EXERCISE DETAILS >> Please find the lines in the entries below that contain the word "Given", and copy each one.

RECORDS FOR THE EXERCISE >>

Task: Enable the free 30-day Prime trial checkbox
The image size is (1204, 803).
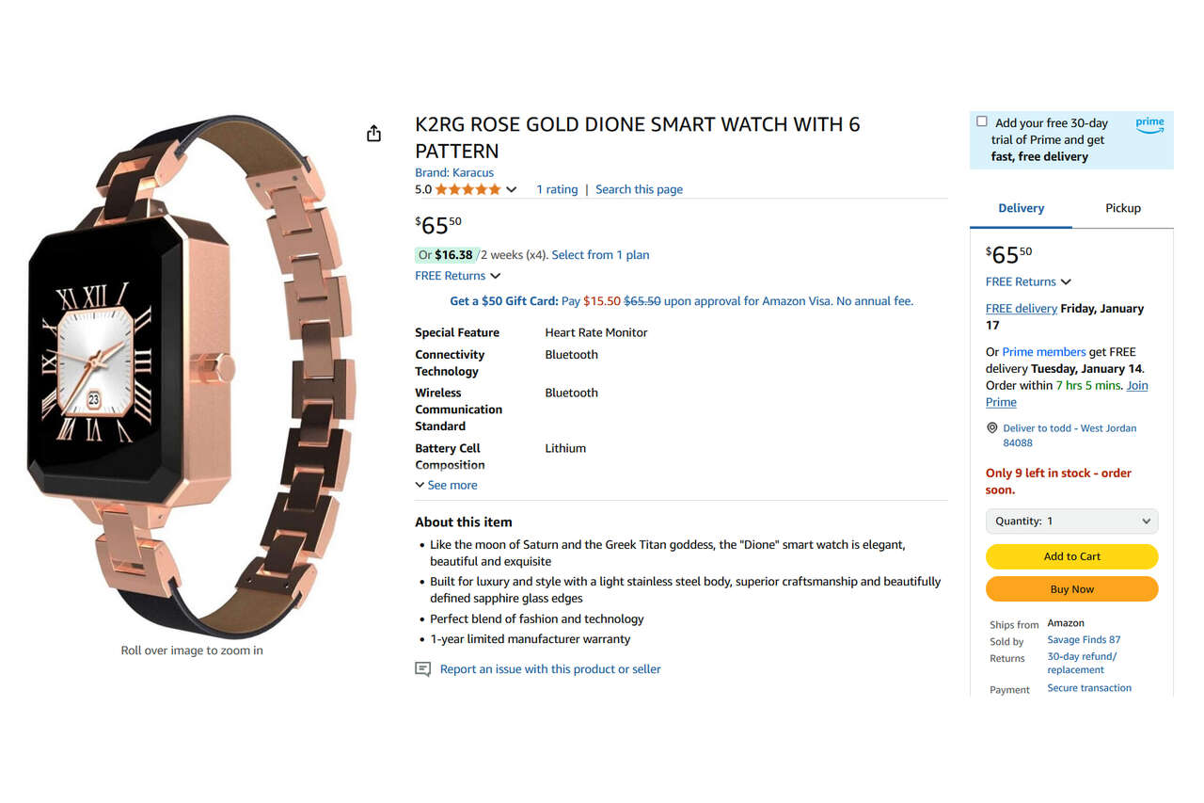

---

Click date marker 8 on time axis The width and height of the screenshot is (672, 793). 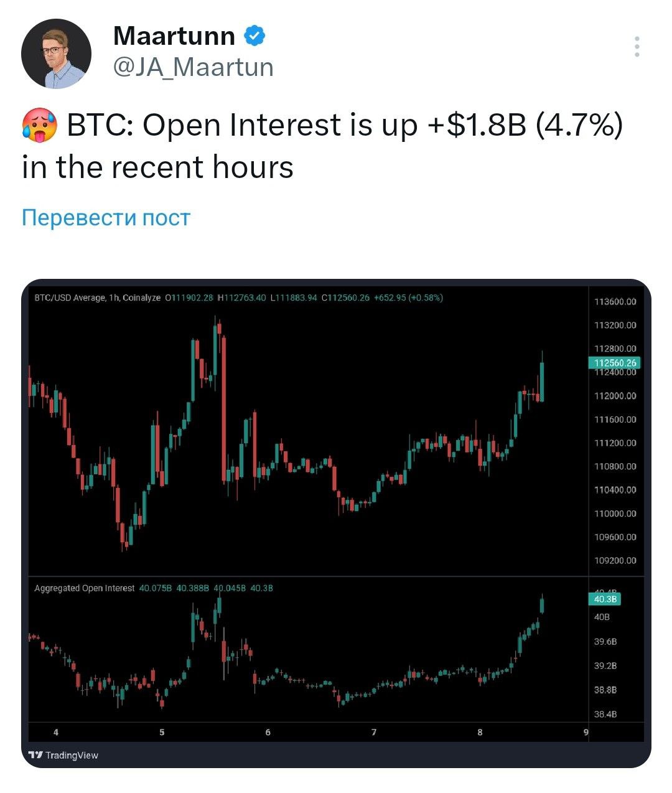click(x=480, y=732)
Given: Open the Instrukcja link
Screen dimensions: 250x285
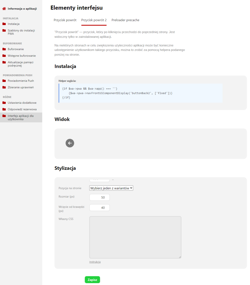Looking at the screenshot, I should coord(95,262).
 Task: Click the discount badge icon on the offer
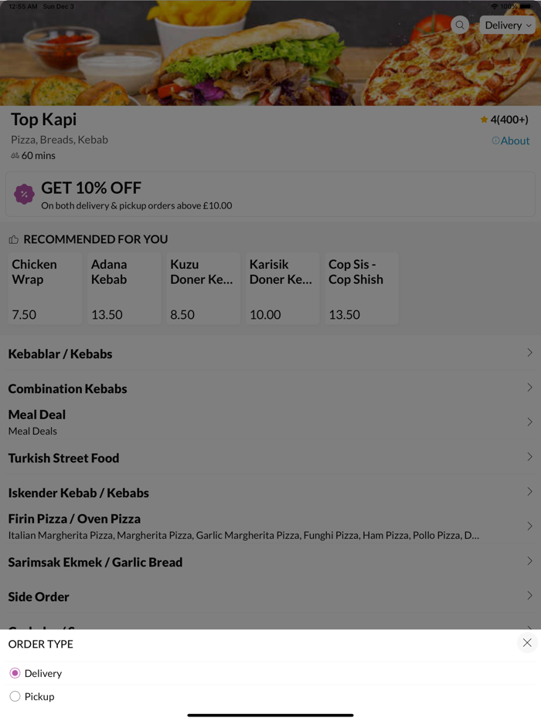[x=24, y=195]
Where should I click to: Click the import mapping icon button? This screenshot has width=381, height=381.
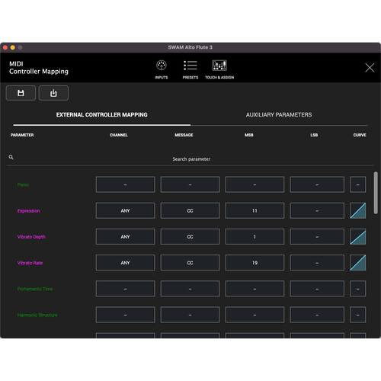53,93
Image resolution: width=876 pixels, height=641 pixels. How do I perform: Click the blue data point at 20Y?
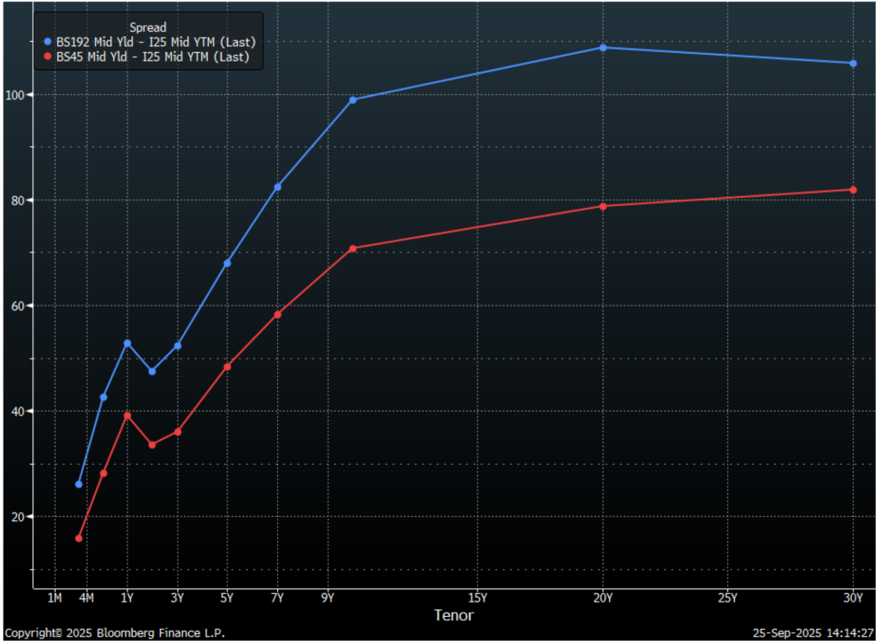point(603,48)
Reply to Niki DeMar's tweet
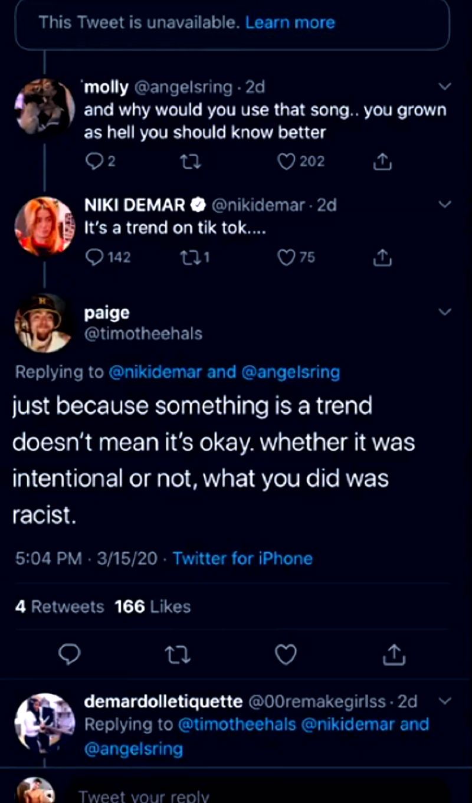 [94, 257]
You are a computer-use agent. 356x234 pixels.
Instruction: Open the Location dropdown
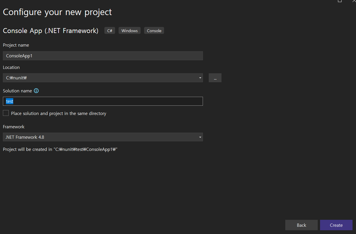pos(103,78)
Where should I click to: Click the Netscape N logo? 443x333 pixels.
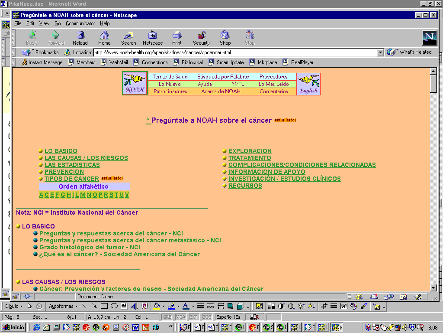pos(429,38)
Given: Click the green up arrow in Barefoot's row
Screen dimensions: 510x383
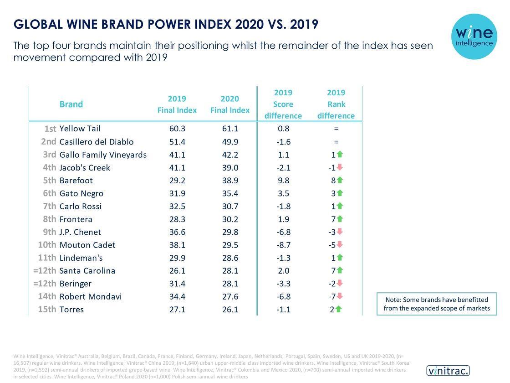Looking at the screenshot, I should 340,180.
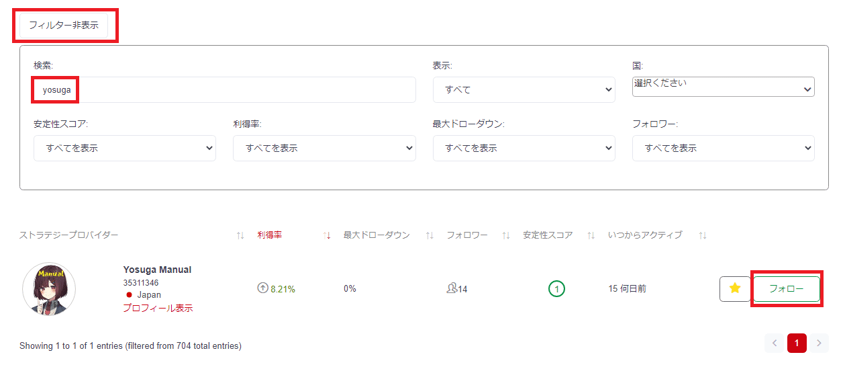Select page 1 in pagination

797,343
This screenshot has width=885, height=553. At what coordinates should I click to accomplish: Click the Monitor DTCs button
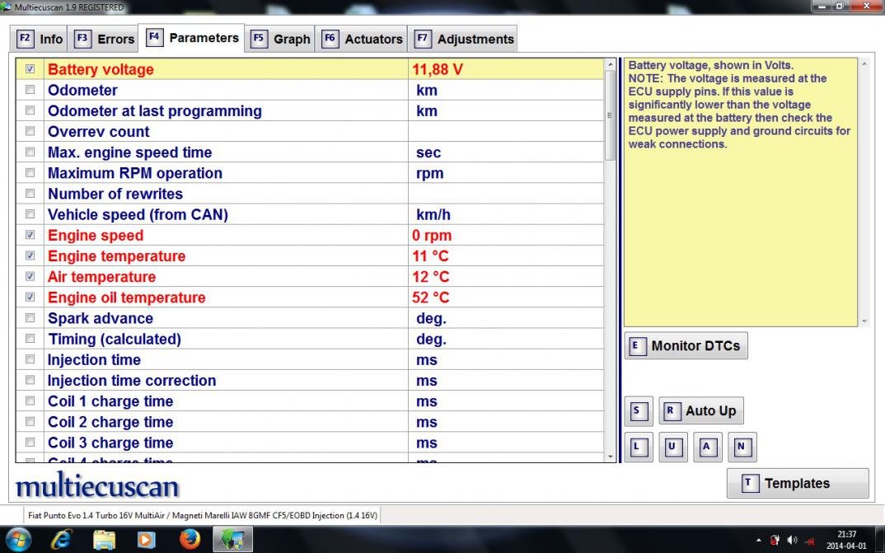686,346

--

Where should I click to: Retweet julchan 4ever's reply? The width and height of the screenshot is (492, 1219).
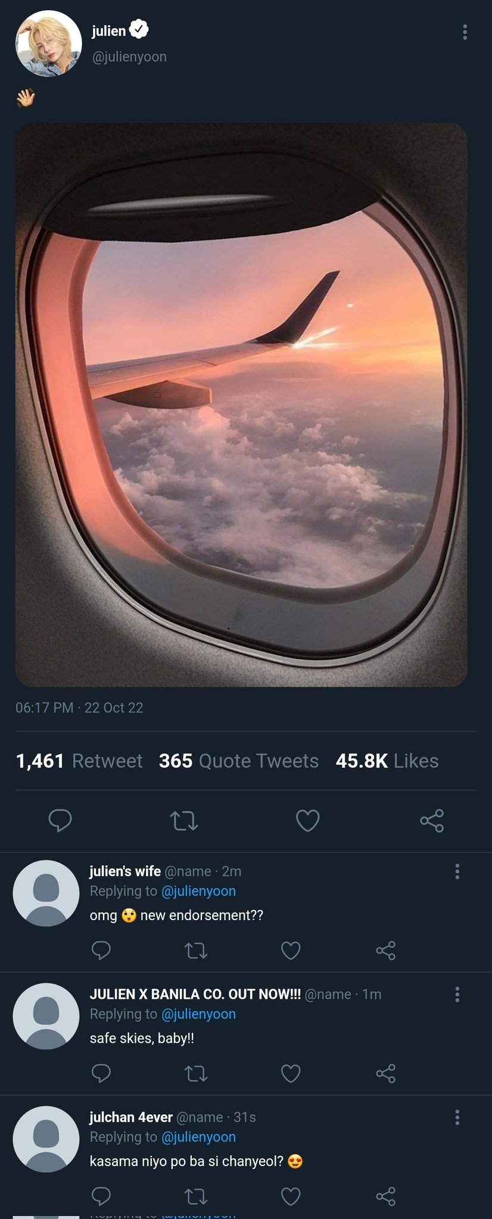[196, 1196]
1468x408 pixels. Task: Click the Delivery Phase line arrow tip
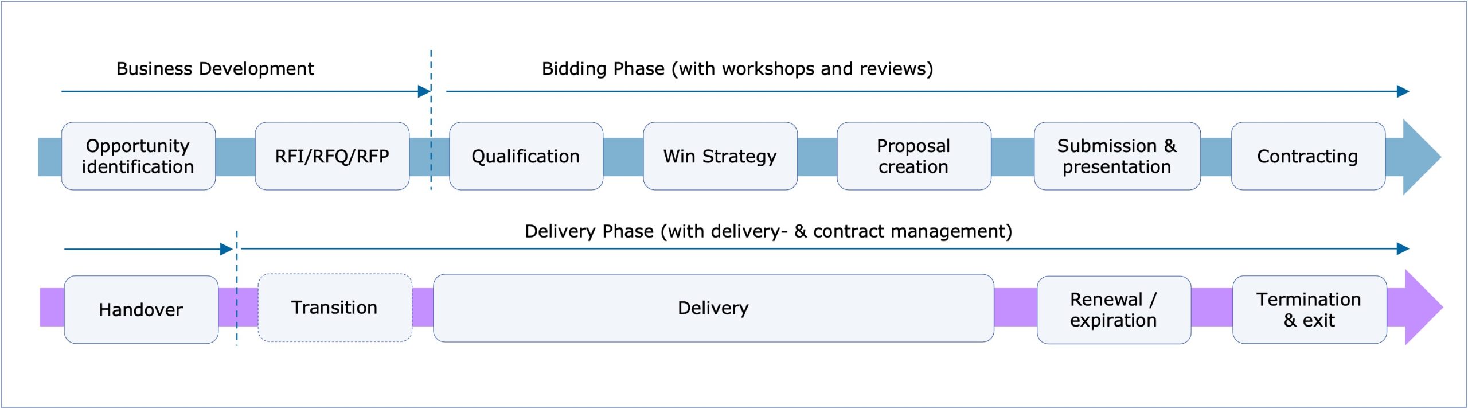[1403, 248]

EXERCISE OUTPUT >>
Given: Open the Instrukcja link
Given: Click the green up arrow in Barefoot's row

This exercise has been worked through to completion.